Lewitin participated in several significant group exhibitions, including:
- All of the Stable Gallery Annual Exhibitions of Painting and Sculpture (1953–1957)
- Sixteen Americans (1959–1960), Museum of Modern Art (MoMA)
- Hallmark Art Award exhibition (1960), Fifth Year Exhibition
- The Art of Assemblage (1961), MoMA
- Collage (1948), MoMA
- Abstract Expressionist New York (2010–2011), MoMA

His work was reviewed in major art journals, including multiple articles by critic Thomas B. Hess in Art News.

== The Club and intellectual influence ==
Lewitin was a founding figure of The Club, formed in 1949 by artists including Philip Pavia. He was the first name listed on the club’s 1952 charter membership list and was instrumental in shaping its intellectual direction. Artist Jeanne Patterson Miles later described him, along with Pavia, as "the backbone of the Club."

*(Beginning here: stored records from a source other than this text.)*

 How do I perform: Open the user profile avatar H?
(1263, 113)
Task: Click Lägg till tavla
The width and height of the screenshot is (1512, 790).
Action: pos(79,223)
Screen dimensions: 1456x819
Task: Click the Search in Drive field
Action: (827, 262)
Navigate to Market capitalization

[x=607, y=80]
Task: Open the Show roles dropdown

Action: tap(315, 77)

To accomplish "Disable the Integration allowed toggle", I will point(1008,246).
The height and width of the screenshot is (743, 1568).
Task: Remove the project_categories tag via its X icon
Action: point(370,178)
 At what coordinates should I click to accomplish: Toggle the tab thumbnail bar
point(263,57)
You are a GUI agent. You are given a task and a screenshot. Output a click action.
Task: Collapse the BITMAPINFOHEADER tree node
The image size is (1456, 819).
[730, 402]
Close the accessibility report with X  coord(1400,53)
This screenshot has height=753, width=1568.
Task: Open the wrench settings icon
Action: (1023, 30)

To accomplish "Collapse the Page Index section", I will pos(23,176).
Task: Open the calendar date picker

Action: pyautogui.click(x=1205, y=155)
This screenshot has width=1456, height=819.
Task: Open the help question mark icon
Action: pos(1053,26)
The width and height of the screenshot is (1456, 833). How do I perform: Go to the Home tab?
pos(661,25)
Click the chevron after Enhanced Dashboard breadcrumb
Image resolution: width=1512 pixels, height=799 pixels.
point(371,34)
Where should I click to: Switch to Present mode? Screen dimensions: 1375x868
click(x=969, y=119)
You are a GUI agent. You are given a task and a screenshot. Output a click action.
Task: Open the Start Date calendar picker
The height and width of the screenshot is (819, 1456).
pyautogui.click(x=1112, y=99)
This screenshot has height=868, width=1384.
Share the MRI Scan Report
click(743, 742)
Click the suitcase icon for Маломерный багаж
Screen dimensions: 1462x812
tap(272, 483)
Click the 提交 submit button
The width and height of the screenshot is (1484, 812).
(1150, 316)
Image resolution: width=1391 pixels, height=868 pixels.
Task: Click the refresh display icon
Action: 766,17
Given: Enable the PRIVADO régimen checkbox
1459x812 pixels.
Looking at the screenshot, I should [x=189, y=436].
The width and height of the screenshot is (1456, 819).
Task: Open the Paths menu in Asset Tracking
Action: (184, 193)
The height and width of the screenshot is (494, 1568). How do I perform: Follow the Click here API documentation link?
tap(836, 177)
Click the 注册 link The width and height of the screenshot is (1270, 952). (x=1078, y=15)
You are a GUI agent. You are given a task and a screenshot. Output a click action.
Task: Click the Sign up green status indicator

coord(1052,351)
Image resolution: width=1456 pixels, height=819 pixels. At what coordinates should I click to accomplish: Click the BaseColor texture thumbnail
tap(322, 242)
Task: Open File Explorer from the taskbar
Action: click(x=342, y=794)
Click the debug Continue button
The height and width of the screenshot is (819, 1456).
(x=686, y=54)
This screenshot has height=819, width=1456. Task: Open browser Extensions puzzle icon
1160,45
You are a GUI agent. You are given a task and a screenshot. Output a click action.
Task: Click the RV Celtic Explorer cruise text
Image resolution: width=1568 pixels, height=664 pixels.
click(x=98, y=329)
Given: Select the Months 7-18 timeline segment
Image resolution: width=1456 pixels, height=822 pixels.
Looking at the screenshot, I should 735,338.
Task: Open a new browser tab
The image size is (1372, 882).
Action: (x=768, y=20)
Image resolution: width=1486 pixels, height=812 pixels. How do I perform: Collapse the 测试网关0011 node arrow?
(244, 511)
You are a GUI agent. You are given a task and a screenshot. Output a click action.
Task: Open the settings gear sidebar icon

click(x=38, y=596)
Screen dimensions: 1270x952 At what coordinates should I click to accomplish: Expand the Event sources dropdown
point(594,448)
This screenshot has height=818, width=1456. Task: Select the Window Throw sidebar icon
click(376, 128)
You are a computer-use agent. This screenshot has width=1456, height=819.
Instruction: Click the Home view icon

The Club hosted weekly discussions that brought together artists, critics, and curators, playing a key role in the development of postwar American modernism.

== Critical reception ==
Lewitin’s career remained somewhat apart from the commercial art market, but his peers and critics respected his theoretical contributions and symbolic approach. He was featured in symposiums in Art News, including "Is Today’s Artist With or Against the Past?" (1958) and "The Private Myth" (1961). In his 1960 review of Lewitin’s solo show at Rose Fried Gallery, Thomas Hess highlighted his inclusion in Sixteen Americans and reproduced his painting Juno.

== Selected works ==
Notable works by Lewitin include:
- Innocence in a Labyrinth (1940), cut-and-pasted photo-engravings, MoMA, object no. 6.1948
- Untitled (c. 1955–60), charcoal on paper, MoMA, object no. 418.1963
- Forget It (c. 1954), oil on canvas, recipient of Hallmark Art Award
- Knock Out (c. 1955–59), oil and glass on canvas, exhibited in Sixteen Americans; requested for acquisition by MoMA
- Only Now Counts (1955), oil and glass, featured in both Sixteen Americans and Art News plate reproduction
- Gift Bearers, reproduced in The Grand Eccentrics (1966), edited by Thomas Hess

== Legacy ==
Lewitin died in 1966 at age 73. In his obituary, critic Hilton Kramer noted the symbolic ambition of his work and his role within the intellectual art circles of New York. His widow, Alice Mizner Lewitin, was active in religious and cultural organizations and was honored by the French government for her contributions to Franco-American understanding.

His estate maintains an archive of paintings, collages, and notebooks, and a digitization project is underway.